我进的药,全都是按进货价加个几毛钱的跑腿费给他们。
刘翠花买的那盒降压药,我进货价就是十九块五,我只赚了她五毛钱。
可现在,在他们眼里,我成了十恶不赦的黑心商人。
我深吸了一口气,弯腰扶起那张被踢翻的长椅。
“钱已经退给你了,你可以走了。

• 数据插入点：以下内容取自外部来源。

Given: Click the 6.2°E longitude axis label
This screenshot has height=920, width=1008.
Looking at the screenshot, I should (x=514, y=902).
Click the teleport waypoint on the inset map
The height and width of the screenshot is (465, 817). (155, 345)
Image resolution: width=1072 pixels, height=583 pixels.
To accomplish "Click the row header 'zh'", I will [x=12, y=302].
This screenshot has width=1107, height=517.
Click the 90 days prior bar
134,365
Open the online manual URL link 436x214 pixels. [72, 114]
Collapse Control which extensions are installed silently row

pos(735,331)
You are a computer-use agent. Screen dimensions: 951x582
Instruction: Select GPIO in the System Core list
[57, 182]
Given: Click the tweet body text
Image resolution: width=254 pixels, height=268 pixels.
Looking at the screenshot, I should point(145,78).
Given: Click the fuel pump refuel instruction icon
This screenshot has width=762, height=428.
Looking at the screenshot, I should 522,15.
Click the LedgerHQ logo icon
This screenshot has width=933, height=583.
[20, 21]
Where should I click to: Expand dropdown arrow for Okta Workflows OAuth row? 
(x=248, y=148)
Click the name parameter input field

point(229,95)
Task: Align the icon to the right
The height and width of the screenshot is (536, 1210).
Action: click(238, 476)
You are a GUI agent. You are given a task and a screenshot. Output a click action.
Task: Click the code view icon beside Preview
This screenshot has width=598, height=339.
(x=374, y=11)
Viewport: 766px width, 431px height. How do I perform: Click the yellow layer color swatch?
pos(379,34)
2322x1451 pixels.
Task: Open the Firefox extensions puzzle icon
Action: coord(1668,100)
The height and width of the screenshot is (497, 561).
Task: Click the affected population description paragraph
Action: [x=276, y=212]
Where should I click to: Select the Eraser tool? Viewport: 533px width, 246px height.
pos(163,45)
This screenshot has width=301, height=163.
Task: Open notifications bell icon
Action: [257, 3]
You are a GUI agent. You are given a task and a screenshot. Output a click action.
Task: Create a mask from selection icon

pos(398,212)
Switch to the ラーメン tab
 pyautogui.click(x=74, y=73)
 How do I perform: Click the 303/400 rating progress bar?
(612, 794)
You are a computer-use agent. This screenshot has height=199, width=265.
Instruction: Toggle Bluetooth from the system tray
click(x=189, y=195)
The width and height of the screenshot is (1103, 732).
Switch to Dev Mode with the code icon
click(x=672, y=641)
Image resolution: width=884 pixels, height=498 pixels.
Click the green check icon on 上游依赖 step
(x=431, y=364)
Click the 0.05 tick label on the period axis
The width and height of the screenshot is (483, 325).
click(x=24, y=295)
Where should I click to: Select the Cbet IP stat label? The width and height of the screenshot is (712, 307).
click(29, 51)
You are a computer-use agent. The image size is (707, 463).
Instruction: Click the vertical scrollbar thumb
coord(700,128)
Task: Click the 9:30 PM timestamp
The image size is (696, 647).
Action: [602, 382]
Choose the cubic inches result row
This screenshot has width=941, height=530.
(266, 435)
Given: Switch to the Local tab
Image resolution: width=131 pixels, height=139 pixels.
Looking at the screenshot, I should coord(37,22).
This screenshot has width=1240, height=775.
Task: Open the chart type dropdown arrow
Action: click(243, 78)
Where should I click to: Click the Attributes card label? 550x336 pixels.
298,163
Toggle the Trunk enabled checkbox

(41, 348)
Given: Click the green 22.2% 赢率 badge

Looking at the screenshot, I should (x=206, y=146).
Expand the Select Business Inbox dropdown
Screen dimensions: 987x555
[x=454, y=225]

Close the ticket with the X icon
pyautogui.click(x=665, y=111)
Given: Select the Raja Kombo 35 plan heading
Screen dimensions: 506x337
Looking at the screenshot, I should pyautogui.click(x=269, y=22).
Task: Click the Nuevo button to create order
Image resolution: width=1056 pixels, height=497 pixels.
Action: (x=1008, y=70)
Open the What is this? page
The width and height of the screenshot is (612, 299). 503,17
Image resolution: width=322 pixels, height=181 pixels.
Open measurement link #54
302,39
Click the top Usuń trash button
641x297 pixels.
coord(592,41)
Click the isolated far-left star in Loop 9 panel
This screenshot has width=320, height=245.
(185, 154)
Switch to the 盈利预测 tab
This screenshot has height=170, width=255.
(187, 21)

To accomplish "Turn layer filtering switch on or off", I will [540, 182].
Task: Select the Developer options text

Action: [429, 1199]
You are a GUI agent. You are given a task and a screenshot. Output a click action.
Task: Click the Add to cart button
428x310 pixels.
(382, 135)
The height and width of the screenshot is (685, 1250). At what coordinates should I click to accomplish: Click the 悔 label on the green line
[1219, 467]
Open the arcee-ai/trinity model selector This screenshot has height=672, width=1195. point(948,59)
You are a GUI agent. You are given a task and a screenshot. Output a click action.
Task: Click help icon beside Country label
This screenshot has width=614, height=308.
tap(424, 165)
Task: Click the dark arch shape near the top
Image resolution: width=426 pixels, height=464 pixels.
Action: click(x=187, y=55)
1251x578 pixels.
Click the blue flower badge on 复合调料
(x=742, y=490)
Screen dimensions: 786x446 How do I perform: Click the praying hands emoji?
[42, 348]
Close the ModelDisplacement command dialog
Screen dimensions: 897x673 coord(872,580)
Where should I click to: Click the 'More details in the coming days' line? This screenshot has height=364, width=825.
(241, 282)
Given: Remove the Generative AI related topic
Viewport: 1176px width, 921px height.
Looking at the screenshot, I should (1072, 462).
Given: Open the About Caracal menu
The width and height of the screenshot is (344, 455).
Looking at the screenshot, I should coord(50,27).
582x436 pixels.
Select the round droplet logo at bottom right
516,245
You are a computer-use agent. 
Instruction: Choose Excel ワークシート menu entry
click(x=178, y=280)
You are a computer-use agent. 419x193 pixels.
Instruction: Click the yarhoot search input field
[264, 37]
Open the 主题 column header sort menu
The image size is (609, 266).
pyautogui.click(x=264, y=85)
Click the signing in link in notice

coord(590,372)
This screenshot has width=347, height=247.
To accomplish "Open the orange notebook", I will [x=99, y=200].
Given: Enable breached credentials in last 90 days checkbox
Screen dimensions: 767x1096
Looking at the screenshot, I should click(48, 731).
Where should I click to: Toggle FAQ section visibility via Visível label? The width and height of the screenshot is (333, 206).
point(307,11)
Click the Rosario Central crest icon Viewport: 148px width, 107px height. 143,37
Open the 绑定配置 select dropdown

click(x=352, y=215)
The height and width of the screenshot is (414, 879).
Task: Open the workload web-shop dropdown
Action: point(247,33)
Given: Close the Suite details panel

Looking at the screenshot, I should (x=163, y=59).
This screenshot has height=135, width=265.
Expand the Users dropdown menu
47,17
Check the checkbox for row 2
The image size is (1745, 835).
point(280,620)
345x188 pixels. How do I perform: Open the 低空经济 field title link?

”
我头也不抬地下了逐客令。
刘翠花冷哼一声,朝地上啐了一口浓痰。
“拽什么拽?真以为离了你这破诊所,我们还不活了?”
她扭着粗壮的腰肢,拉着她男**摇大摆地往外走。
走到门口,她还不忘回头冲着人群喊了一嗓子。
“大伙儿明天都跟我一起,把这黑心诊所的价格给打下来!”
我看着她的背影,兜里的手机震动了一下。
是省一院心内科主任发来的微信.
“知意,科室扩招,你再不回来,名额就给别人了。”
我把手机按灭,没回。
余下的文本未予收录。